The thing about fiction is you can have almost anything you want. In an alien environment, the you set up the parameters and then you follow the rules. The only sin you as the author can commit is to change the rules mid-story.

So if you have a shapeshifting frog falling in love with a shapeshifting elephant, it's all good as long as your parameters allow it. The important part is setting up the parameters before diving into the story.

I have frequently admitted that I'm mostly a panster when it comes to writing. And that's true. However, I don't leap on that rollercoaster until my world is all in place and the parameters have been set.

Usually, I have a map with all the information about the planet, the basic description of the characters, and a rough idea of what direction the story will take. THEN I leap on for the ride of my life. And part of that story inevitably is the romance portion.

Ah, the possibilities. They're unlimited. They're wondrous. They're exciting. Below is a tidbit of a story I'm still kicking around. I just don't know where I want to go with it. But you're free to make suggestions. I'll post the beginning. And we'll make it a sort of choose your adventure except you get to suggest the next bit in the story. So here it is:

Things that go bump in the night don’t exist. At least that’s what Rainbow told herself as she pulled on a jacket for her nightly walk. Odd things had been happening lately, but surely there was a reasonable explanation. It was raining and the wind was howling. So what? That had nothing to do with whether or not she was going to give in to her inner urge to be a couch potato? A bet was a bet. No way was her best friend Margo Henry going to win the challenge. Just because Rainbow hadn’t thought quickly enough to insert a stipulation about bad weather—well, too bad. Fifty bucks was fifty bucks. She was so gonna dance in the parking lot when Margo paid up.

Data provided:
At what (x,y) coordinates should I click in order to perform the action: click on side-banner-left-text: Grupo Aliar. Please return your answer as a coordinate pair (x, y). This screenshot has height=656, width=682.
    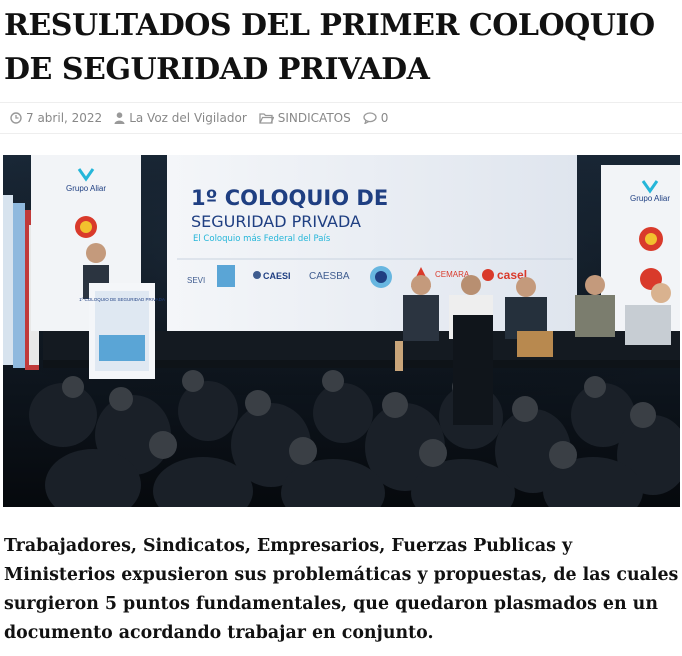
    Looking at the image, I should click on (86, 188).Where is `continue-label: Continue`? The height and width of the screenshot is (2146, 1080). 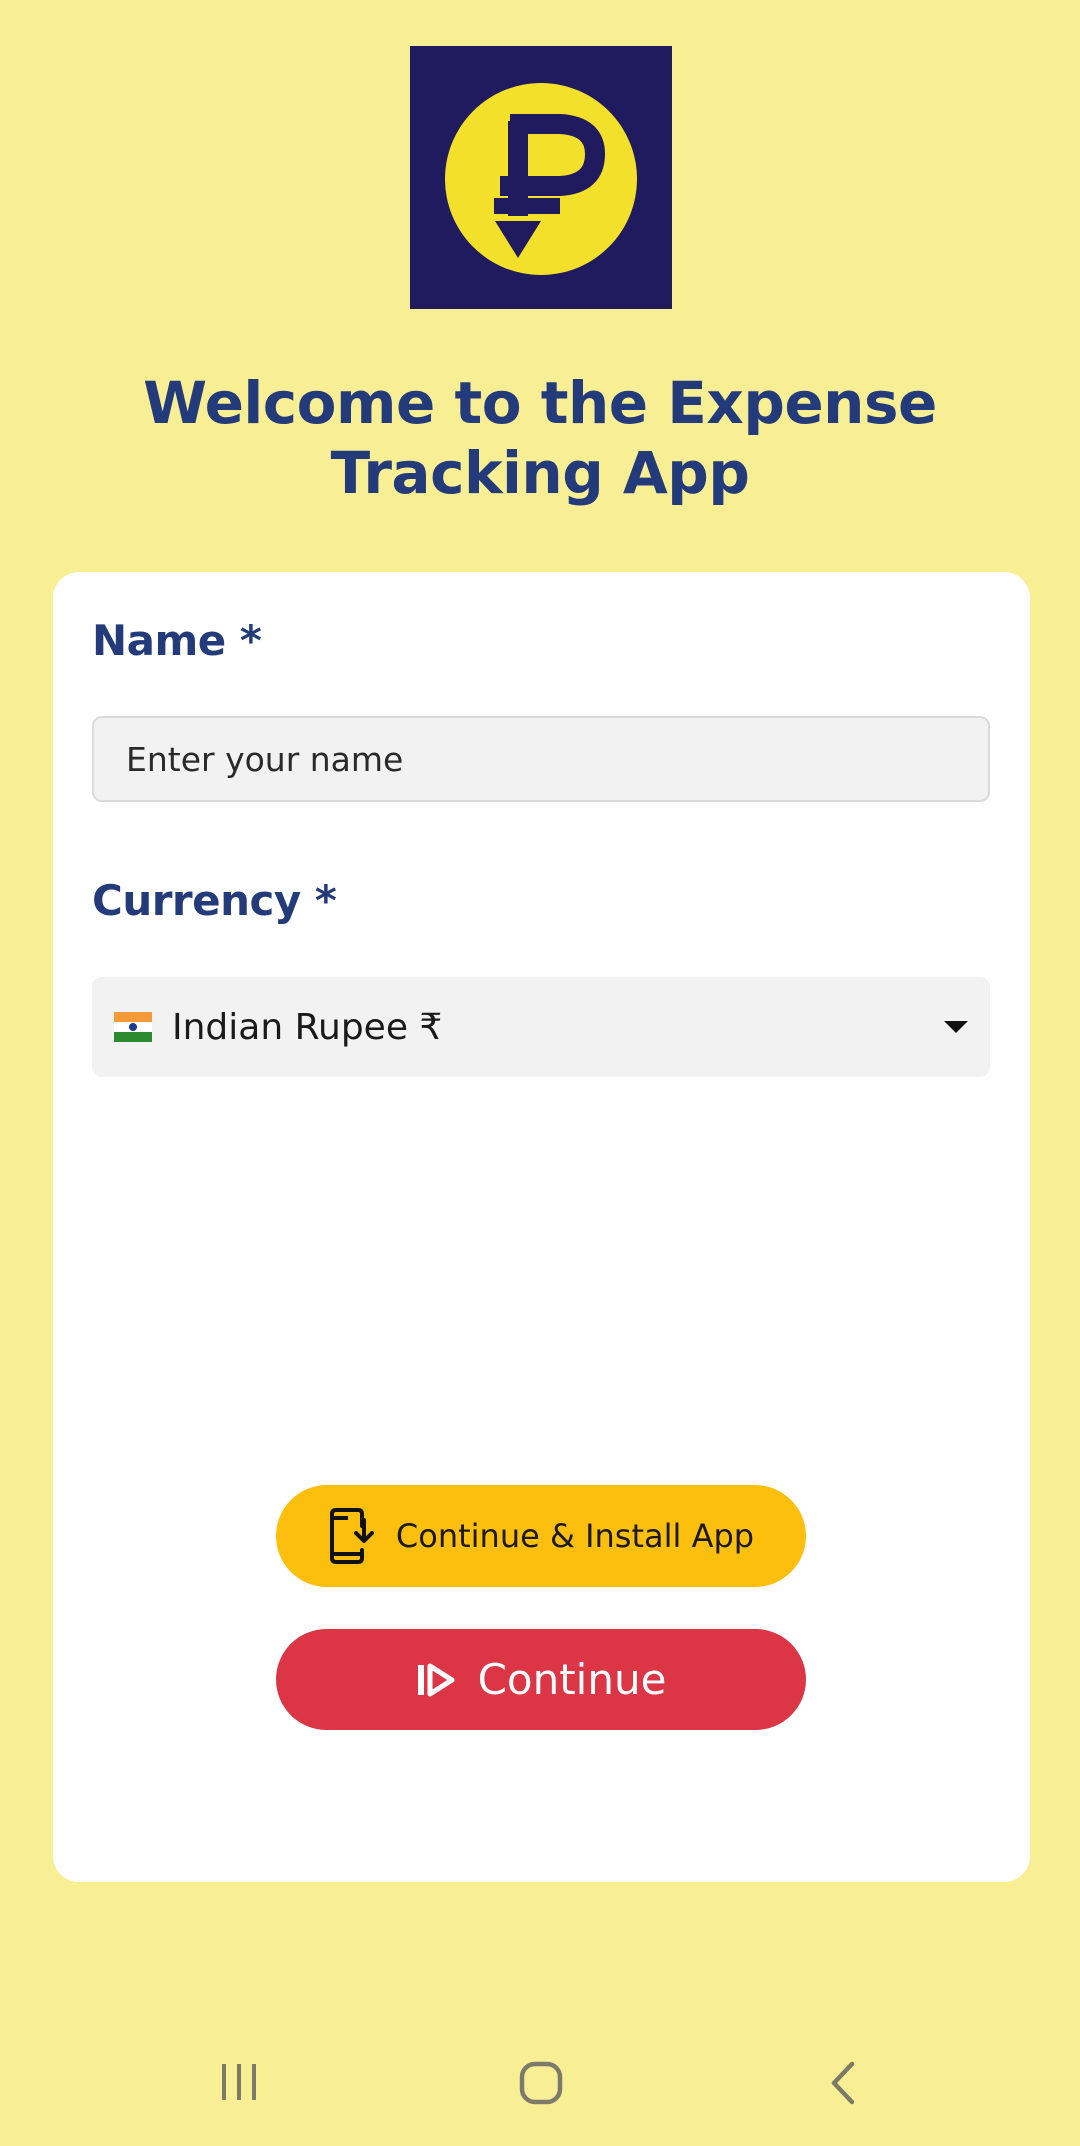 continue-label: Continue is located at coordinates (572, 1680).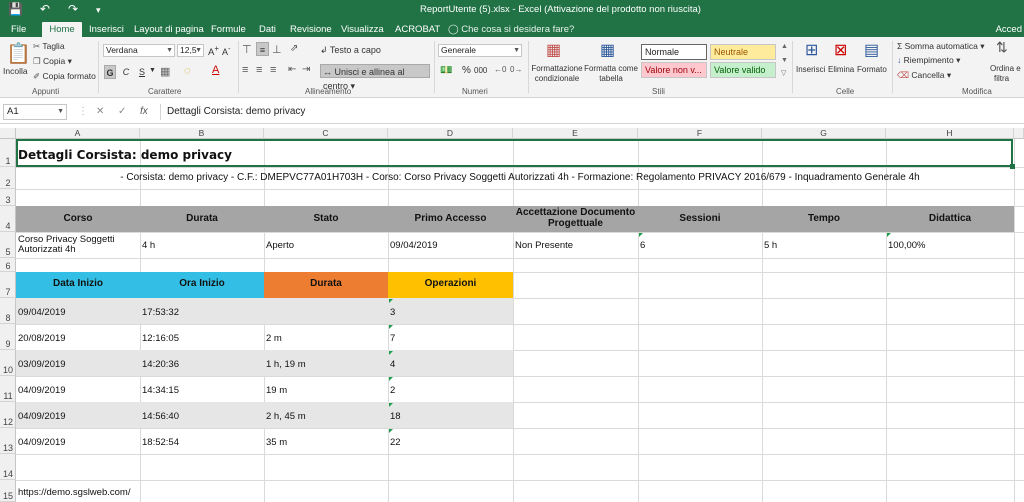 Image resolution: width=1024 pixels, height=502 pixels. What do you see at coordinates (326, 284) in the screenshot?
I see `session-header-durata: Durata` at bounding box center [326, 284].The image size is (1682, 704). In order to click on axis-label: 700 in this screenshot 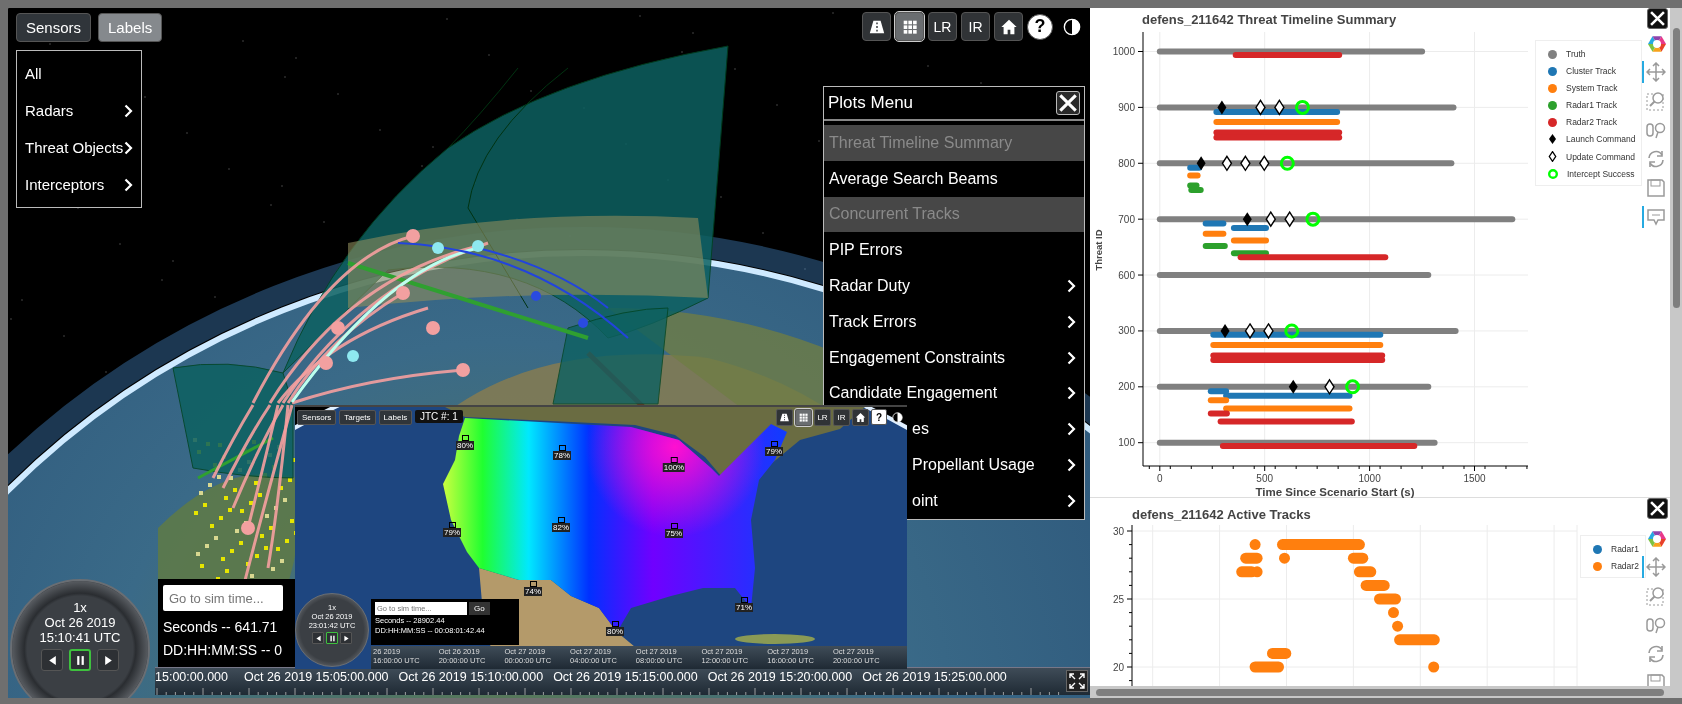, I will do `click(1126, 219)`.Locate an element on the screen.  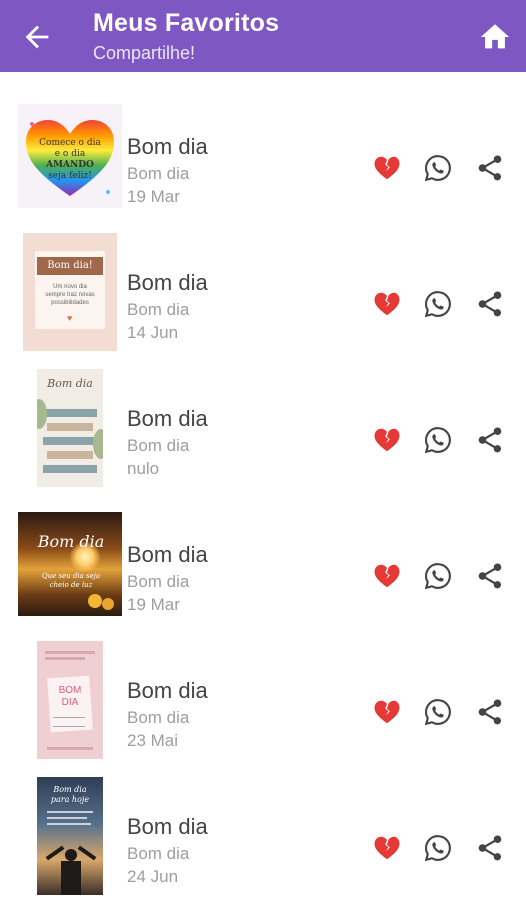
item-text: Bom dia Bom dia 23 Mai is located at coordinates (242, 700).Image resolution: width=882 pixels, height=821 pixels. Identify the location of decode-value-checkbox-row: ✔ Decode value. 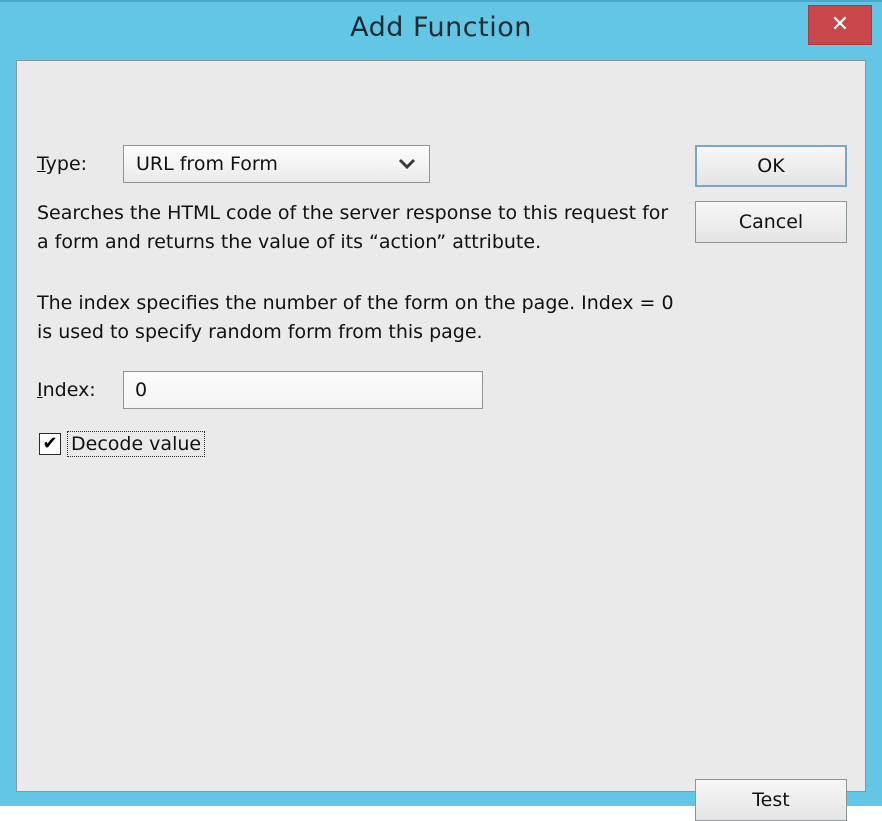
(122, 444).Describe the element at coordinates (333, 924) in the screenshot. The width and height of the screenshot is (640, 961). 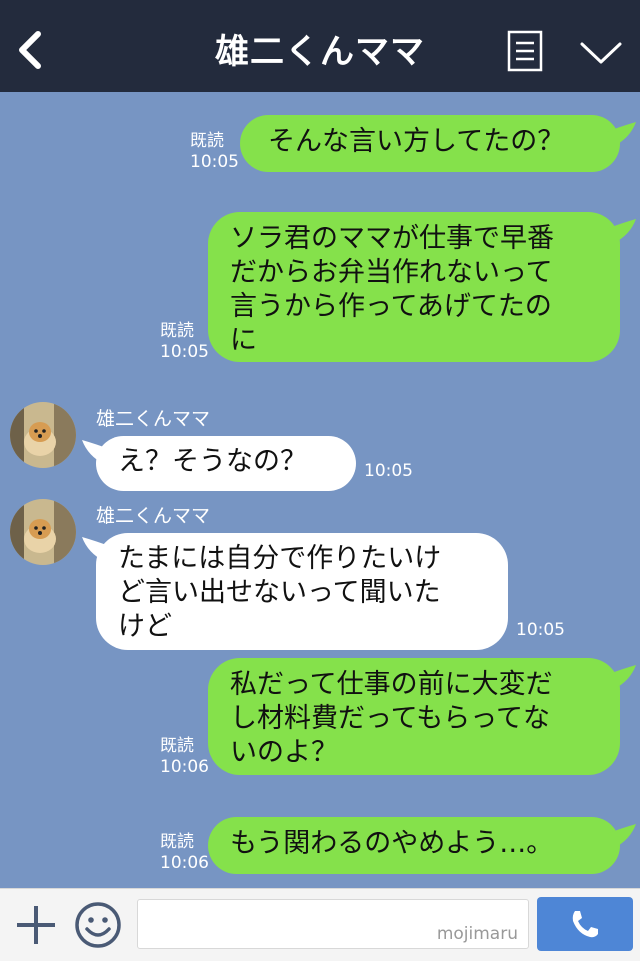
I see `message-input: mojimaru` at that location. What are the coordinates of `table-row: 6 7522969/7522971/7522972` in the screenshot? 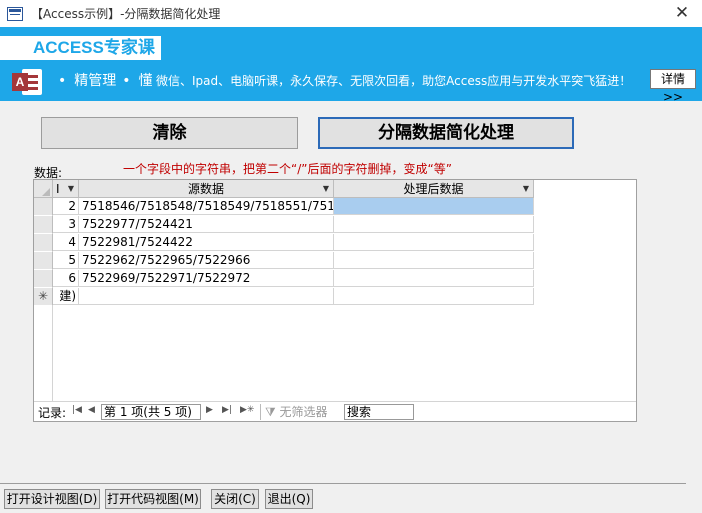 It's located at (284, 278).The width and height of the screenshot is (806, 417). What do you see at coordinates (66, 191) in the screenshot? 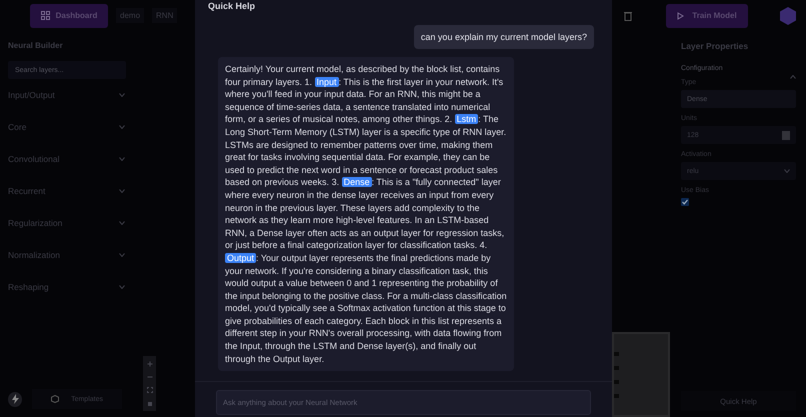
I see `category-item: Recurrent` at bounding box center [66, 191].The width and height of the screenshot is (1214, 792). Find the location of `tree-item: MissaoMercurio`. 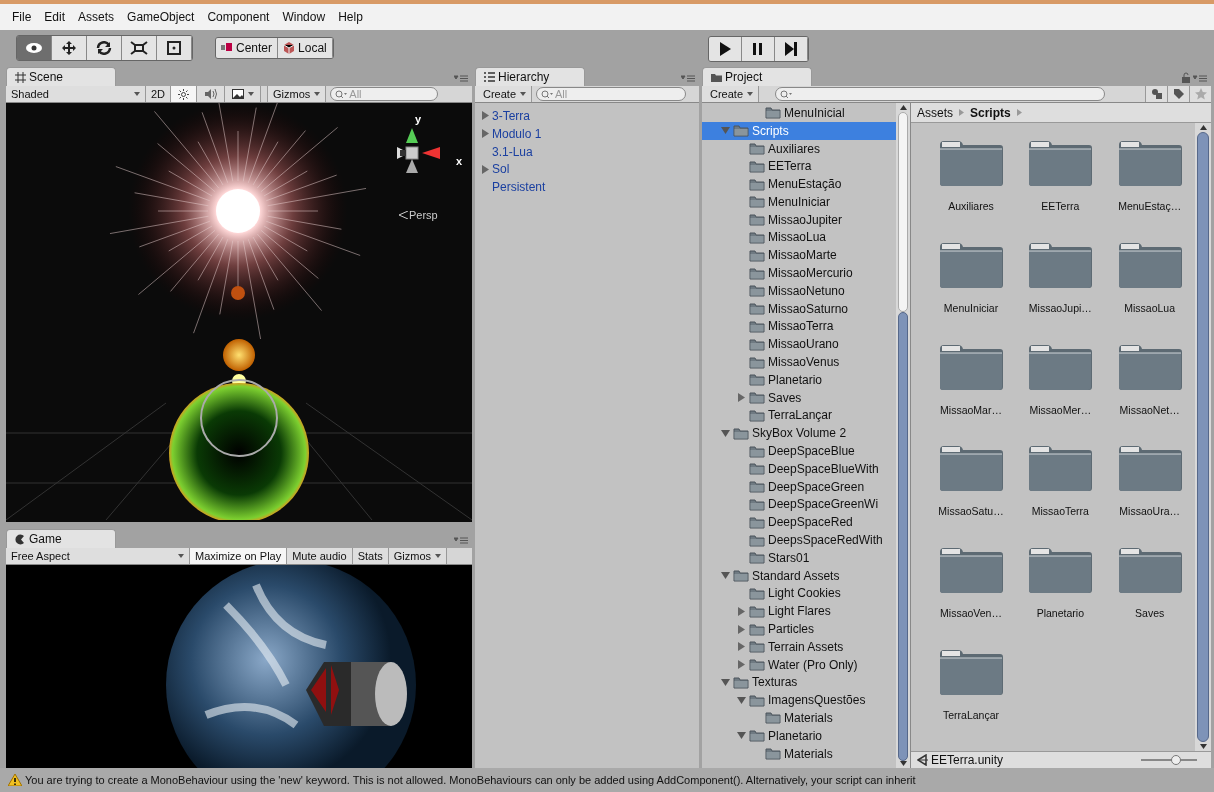

tree-item: MissaoMercurio is located at coordinates (799, 273).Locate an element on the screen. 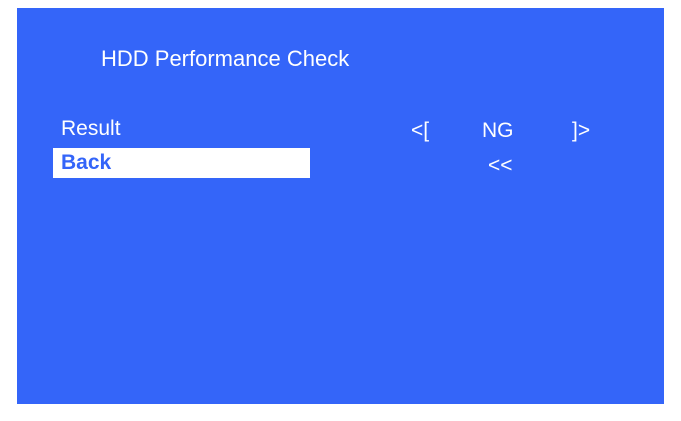  back-arrow-indicator: << is located at coordinates (500, 166).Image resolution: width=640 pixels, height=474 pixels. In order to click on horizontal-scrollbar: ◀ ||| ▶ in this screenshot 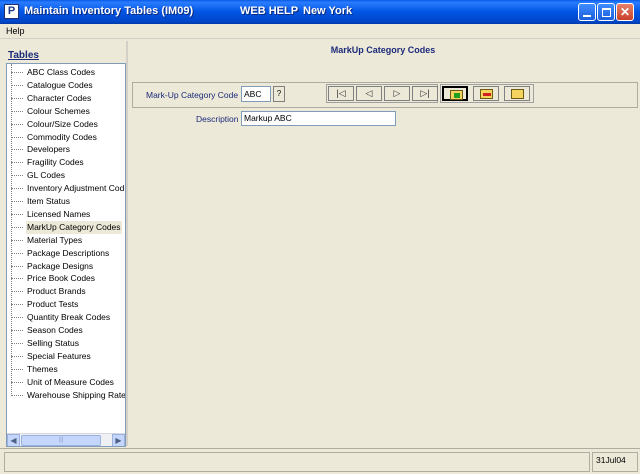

What to work on:
- 1) In the fiction-writing piece, how much money is riding on Rainbow's bet with Margo?
- 2) Carry on the fiction-writing piece from its last sentence.

Answers to the exercise:
- 1) Fifty bucks.

- 2)
Her pedometer was firmly clipped to her jeans with the comfortable elastic waistband. She checked her pockets, making sure she had her keys and her wimpy little cell phone in her right hand pocket. In her left was her flattened roll of duct tape and her Swiss Army Handyman knife with fifteen tools. Oh, Margo made fun of her, calling her McGyverette, but she never went out without her trusty duct tape and Swiss Army knife. Who knew when she would have an emergency and need them? At the last minute she grabbed a tissue packet and stuffed it in the pocket with the phone and keys. She hated it when her nose started to run while she was walking.

All right. Rubber garden clogs? Check. Rain slicker complete with hood? Check. Umbrella? Rainbow looked at the empty hook where the umbrella was supposed to be hanging. Oh, yeah. It was drying in the bathroom. She plodded into the bathroom, closed the still damp umbrella and plodded back out to the front door. Umbrella…check. One of these days—when Margo paid up on the fifty bucks—she was gonna get herself one of those teeny little gizmos that played music. Until then, she’d just have to hum to herself while she walked.

She locked the door, closed it with a slam and hobbled down the stairs. Okay, so her knees weren’t in such good shape and Margo had shamed her into this stupid walk every day. She was thirty-eight years old! So what? She was walking!

When she opened the lobby door to the full fury of the storm, she quailed for a moment, just a moment and considered going back upstairs. But fifty bucks was fifty bucks and she needed the money so she opened the umbrella with a snap and sailed out into the pounding rain.

Six laps around the parking lot should do it. According to her pedometer that was exactly one mile. In the rain, one mile was her limit. Geez, why did it feel so spooky? Then she noticed that half the parking lot lights were burned out. Swell. Just swell. No wonder it was so gloomy.

Tramping along the edge of the parked cars, splashing through the puddles on her fifth circuit, she didn’t pay any attention when another of the lights died a slow death. She was busy thinking about early retirement. Her company was really pushing the older workers to retire or quit so they could hire the young ones for minimum wage. Rainbow snorted. As if! She might have the stray gray hair or two, but she could still work with the best of them! She had two weeks of vacation starting on Monday. She was willing to bet no one would do her job while she was gone. Probably the desk would be piled higher than Mt. Everest when she went back in two weeks. Hah! Maybe her nincompoop of a boss would notice that she actually worked—unlike that prima bimbo, Boopsie. What the hell kind of name was that, anyway?

As she was walking past one of the lights it went out with an audible pop. She tilted the umbrella back and took another look around the lot. Only one light was still shining.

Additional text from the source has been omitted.